==== Data supplied ====

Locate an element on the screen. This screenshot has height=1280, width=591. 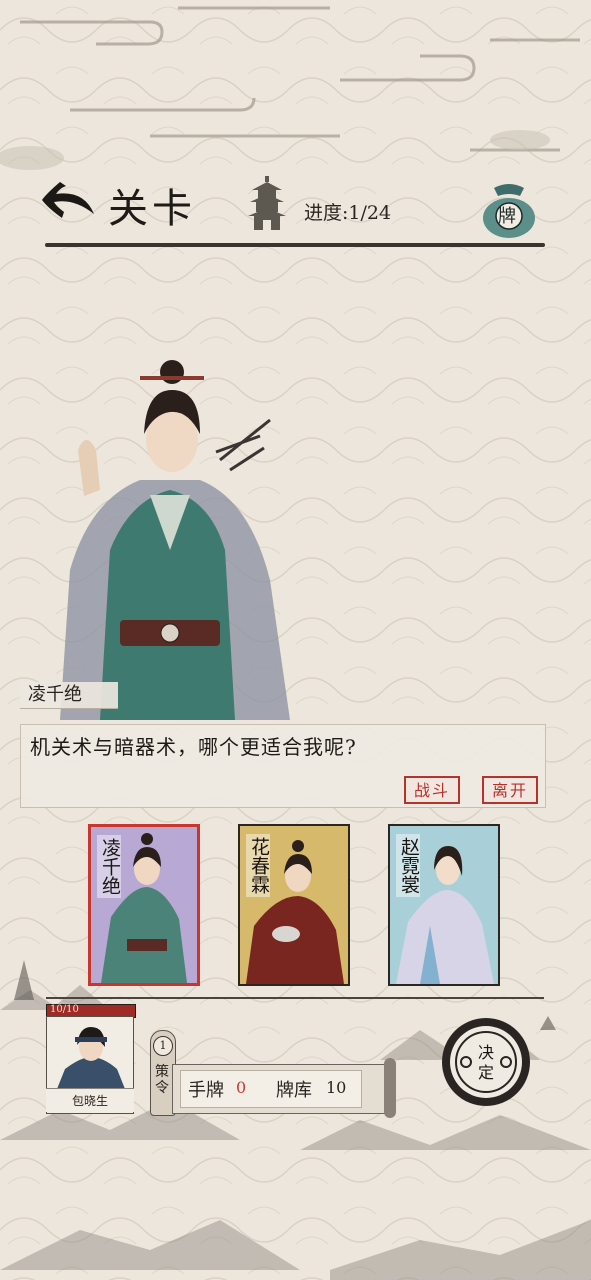
character-card-1: 凌千绝 is located at coordinates (144, 905).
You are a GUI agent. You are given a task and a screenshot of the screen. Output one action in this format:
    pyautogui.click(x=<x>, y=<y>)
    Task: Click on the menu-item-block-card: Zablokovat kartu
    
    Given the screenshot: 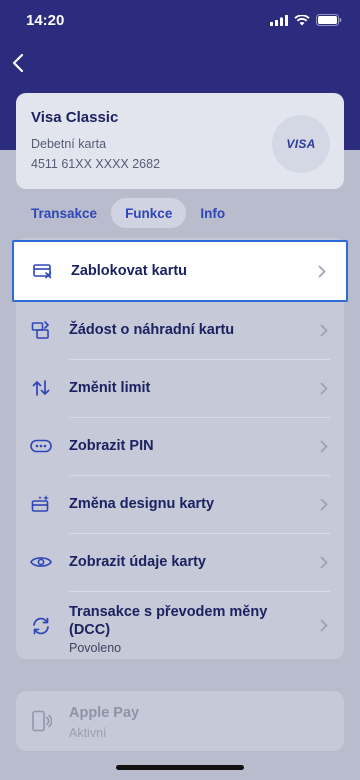 What is the action you would take?
    pyautogui.click(x=180, y=271)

====

Assignment
Please pull out every line of the records above that contains the string "card".

Output for this task
character-card-1: 凌千绝 is located at coordinates (144, 905).
    Task: Click on the menu-item-block-card: Zablokovat kartu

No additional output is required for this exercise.